*WHAT YOU NEED TO DO*: Substitute "Latest Releases" for "New Arrival" in the entries from the start through the line containing "リセット (949, 971)", and write out only those lines, changing nothing else.
* * *
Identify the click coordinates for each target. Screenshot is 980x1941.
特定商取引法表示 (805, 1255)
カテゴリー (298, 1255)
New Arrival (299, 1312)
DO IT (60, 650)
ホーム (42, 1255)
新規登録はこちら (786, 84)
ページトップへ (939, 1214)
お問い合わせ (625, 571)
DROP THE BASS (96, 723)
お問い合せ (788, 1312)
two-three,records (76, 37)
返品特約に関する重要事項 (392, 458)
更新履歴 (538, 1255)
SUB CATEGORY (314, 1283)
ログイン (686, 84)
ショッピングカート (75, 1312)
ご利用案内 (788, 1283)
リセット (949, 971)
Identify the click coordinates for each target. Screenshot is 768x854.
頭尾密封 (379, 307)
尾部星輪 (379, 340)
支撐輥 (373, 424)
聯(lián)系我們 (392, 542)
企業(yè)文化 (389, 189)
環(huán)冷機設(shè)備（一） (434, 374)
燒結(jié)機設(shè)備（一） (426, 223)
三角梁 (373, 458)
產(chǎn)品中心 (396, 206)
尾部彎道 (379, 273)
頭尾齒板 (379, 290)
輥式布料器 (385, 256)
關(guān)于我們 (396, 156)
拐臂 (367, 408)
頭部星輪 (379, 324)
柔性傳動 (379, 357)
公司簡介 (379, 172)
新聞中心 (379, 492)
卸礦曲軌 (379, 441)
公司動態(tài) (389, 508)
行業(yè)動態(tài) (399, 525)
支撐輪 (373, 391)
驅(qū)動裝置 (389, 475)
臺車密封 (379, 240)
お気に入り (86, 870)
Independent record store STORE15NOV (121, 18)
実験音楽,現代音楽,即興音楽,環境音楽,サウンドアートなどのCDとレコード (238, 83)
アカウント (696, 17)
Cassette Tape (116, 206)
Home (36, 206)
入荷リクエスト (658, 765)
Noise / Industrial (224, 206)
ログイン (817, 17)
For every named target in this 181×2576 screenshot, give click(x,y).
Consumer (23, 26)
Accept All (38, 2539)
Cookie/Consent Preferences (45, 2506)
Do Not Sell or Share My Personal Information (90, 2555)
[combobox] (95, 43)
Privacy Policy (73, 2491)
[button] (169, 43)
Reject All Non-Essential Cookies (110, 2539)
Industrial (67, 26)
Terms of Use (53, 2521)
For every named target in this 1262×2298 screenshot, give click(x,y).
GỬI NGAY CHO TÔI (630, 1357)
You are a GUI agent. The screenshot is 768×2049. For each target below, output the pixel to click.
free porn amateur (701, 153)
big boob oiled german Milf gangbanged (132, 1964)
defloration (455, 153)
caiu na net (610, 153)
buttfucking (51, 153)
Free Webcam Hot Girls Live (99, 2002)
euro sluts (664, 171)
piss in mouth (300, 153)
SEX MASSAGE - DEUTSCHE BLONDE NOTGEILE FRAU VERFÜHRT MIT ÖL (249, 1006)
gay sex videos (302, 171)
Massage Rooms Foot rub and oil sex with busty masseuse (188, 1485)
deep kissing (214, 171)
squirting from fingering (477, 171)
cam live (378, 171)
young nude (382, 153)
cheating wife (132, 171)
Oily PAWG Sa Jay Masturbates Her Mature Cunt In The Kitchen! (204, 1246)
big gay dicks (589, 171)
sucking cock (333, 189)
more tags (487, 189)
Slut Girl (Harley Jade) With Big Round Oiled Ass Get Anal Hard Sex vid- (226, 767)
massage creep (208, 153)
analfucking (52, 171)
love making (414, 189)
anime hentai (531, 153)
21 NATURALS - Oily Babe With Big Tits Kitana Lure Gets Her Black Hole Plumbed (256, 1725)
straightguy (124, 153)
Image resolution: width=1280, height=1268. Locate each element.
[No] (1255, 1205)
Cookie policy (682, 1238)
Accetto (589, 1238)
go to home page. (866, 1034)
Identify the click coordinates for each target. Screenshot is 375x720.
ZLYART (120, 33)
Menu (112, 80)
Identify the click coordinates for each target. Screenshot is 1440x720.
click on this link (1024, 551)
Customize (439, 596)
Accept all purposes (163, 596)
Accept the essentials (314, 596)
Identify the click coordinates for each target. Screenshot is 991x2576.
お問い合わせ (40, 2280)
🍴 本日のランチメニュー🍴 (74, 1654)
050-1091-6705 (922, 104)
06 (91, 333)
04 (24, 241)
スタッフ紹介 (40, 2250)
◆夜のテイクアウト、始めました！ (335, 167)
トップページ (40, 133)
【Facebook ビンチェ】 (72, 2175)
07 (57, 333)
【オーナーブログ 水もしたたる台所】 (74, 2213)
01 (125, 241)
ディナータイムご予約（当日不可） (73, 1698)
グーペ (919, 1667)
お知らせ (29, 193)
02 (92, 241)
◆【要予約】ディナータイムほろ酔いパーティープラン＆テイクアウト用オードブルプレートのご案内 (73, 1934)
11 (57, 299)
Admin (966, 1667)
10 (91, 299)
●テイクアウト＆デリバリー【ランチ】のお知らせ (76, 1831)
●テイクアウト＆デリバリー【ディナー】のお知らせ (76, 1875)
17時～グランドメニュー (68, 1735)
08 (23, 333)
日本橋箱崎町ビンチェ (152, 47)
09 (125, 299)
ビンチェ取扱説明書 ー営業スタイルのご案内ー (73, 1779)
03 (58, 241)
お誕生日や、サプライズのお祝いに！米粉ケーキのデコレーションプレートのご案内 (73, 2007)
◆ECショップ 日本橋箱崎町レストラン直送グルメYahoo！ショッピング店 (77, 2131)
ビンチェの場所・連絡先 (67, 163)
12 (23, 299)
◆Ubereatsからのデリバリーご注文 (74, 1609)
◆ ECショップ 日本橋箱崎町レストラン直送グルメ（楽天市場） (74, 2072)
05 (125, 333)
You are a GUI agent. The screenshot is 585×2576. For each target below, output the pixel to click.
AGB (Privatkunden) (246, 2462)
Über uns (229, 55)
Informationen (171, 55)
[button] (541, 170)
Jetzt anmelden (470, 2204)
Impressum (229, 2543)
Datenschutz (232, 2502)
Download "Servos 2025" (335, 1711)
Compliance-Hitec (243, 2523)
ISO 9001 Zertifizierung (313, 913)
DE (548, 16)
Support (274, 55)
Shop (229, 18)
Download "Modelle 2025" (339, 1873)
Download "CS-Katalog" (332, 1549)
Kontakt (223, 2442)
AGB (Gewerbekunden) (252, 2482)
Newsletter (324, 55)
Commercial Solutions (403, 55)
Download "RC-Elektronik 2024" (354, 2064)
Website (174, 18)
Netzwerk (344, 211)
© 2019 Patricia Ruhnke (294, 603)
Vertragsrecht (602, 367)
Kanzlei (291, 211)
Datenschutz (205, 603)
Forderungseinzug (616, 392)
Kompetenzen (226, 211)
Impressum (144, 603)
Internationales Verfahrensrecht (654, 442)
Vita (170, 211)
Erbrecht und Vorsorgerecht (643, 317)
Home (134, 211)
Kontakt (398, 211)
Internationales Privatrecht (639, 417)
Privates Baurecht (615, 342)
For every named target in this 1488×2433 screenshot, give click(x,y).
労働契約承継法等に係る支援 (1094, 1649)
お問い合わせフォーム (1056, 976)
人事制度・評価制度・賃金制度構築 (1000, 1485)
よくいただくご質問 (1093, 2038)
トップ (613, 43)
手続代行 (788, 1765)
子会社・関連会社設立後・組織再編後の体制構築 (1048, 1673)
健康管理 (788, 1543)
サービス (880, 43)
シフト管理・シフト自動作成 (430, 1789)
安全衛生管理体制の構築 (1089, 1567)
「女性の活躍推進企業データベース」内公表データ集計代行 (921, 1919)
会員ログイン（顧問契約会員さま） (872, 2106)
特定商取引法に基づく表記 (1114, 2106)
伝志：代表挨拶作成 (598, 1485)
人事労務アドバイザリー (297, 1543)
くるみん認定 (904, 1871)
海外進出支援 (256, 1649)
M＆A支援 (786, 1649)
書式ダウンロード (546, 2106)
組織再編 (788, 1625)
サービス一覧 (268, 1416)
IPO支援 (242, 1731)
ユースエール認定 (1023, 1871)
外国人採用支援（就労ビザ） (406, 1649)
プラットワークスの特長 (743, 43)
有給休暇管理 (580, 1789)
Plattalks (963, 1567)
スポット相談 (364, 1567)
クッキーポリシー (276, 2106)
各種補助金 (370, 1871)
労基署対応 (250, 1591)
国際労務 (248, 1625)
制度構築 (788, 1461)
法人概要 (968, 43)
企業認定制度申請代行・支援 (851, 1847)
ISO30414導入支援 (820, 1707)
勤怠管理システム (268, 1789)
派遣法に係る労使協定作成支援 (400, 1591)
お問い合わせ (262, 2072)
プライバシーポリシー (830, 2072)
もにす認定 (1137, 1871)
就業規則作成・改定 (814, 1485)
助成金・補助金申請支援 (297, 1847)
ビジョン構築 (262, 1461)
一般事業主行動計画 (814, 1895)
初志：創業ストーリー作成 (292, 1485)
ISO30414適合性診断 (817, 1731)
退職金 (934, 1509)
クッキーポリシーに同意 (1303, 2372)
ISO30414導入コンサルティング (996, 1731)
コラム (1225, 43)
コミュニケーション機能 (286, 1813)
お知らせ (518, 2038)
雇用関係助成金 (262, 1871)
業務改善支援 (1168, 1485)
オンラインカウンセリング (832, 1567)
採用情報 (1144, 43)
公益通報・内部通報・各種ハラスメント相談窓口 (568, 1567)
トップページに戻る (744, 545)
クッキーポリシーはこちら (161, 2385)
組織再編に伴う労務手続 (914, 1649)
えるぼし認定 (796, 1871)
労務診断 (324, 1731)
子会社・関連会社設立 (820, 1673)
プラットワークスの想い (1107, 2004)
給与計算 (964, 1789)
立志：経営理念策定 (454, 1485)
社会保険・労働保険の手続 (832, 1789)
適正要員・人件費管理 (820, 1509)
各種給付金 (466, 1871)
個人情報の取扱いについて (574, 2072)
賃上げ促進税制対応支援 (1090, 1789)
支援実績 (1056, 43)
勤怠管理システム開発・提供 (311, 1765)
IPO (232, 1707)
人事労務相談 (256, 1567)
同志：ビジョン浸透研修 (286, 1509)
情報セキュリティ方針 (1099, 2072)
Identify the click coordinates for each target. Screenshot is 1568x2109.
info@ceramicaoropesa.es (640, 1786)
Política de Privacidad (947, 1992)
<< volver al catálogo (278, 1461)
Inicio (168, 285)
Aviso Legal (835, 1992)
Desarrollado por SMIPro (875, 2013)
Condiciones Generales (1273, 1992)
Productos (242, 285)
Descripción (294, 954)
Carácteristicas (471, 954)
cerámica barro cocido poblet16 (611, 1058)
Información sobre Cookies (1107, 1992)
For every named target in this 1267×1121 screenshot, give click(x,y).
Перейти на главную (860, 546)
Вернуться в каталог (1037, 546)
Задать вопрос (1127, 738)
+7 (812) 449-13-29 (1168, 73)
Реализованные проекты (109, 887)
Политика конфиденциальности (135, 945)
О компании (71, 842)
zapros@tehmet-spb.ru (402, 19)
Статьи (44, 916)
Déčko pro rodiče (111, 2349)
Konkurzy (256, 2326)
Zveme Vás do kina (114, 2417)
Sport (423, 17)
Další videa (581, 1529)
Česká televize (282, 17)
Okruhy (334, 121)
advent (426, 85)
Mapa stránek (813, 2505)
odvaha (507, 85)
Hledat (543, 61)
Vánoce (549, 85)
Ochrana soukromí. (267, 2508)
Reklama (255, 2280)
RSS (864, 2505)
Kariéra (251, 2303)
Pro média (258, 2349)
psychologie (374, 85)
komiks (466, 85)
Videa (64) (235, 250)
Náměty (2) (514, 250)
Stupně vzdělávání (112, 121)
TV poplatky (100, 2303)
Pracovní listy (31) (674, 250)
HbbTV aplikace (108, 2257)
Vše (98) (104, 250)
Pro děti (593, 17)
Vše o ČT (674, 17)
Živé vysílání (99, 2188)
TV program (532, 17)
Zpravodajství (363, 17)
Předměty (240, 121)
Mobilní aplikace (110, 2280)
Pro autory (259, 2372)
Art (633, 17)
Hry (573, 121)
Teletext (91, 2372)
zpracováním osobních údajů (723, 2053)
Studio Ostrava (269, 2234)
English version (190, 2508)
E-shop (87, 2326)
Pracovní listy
* * *
*CORRECT RESULT*:
Identify the click coordinates for each target. Screenshot is 980x1941.
特定商取引法表示 (805, 1255)
カテゴリー (298, 1255)
Latest Releases (299, 1312)
DO IT (60, 650)
ホーム (42, 1255)
新規登録はこちら (786, 84)
ページトップへ (939, 1214)
お問い合わせ (625, 571)
DROP THE BASS (96, 723)
お問い合せ (788, 1312)
two-three,records (76, 37)
返品特約に関する重要事項 (392, 458)
更新履歴 (538, 1255)
SUB CATEGORY (314, 1283)
ログイン (686, 84)
ショッピングカート (75, 1312)
ご利用案内 (788, 1283)
リセット (949, 971)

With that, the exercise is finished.